Save the Microarthropods! Rethinking Tillage and Rotovating

We’ve gone from tillage-happy to tillage-doubtful.  We learned some things about tillage at the December 2011 Acres USA conference that really resonated with us, so we’re reconsidering our plowing down cover crop strategy in order to nurture a key part of the soil food web…

Rotovating in late August 2011

Up to now, our strategy for improving our sandy soil’s fertility involved growing massive cover crops to maturity and then plowing them down every spring and fall.  The “plowing down” involved using our rotovator (a very wide garden tiller) to incorporate most of the plant tissue into the topsoil so it could stimulate soil biology and eventually break down into organic matter.  At the Acres conference, we got confirmation from several speakers that this was the best method for improving soil’s biological fertility, especially if the plants are mature and lignified (more brown than green).  It felt great to hear this because it fit exactly with our plan!  Then we heard Jill Clapperton speak.  She was the rhizosphere ecologist for Canada’s agriculture department, and her research really compelled us to reconsider tilling so often.  Here’s why:

Lots of Tillage Hurts the Soil Animals in Middle of Food Web

Soil Food Web

The bottom of a very simplified version of the soil food web starts with bacteria and fungi, which are the primary digesters.  The middle group is the small animals, and they eat everything!  They prey on each other, bacteria and fungi, and plant residue.  This group consists of microarthropods (mites), earthworms, nematodes, enchytraeids, and some protozoa.  The top of the simplified food web is the larger animals that live on the soil surface like springtails, beetles, and even mammals like field mice.

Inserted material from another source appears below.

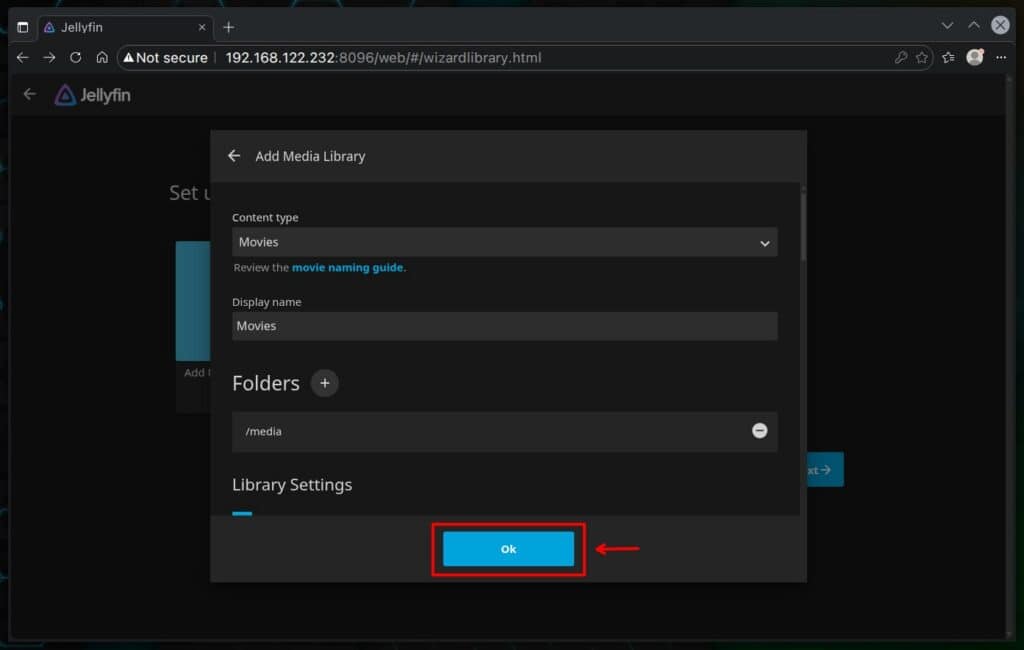The width and height of the screenshot is (1024, 650).
Task: Click the back arrow in Add Media Library dialog
Action: [x=234, y=156]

Clapperton talked about long-term research results that showed some of the small animals in the middle of the food web disappearing after five years of tillage.  She said most of the small animals, especially the microarthropods, make their homes in the top few inches of the soil, and when tillage repeatedly destroys their infrastructure, the animals just leave.  The microarthropods cannot live in such an unstable environment.

Plants pick up and assimilate nutrients that have gone through soil’s biological system much better than nutrients from fertilizer.  For this reason, it behooves us as farmers with the goal of growing top quality grass to nurture the soil’s biology as much as we can.  We’d love to have the microarthropods on our farm just because they’re pretty amazing animals, but more than that, they are a very essential part of a vibrant soil food web.

Microarthropods are Voracious Predators

Macromite's Blog selection of soil mites, springtails, and Parajapyx. http://macromite.wordpress.com/2009/04/29/a-menagerie-of-microarthropods/

The animals in the middle of the food web are soil’s predators and recyclers.  This video shows two soil mites battling over a juicy springtail.  If we saw large, familiar animals trying to rip apart another animal like this on a regular basis, we’d probably have a whole different view of nature!  But violent predation like this happens all the time in the soil, and the soil’s health, and therefore the nutritious quality of our food, depends on it.  Here’s how:

The microarthropods chew up bacteria and fungi, poop them out, and regenerate the whole food web cycle in a very positive way around plant roots.  Without the good, natural predation check, the bacteria and fungi proliferate too much and start competing with plants for nutrients that plants need to grow and thrive.  Soil bacteria and fungi will beat out plants every time for nutrients if they’re allowed to do so.  Therefore, predators like microarthropods are essential for healthy, vibrant plants.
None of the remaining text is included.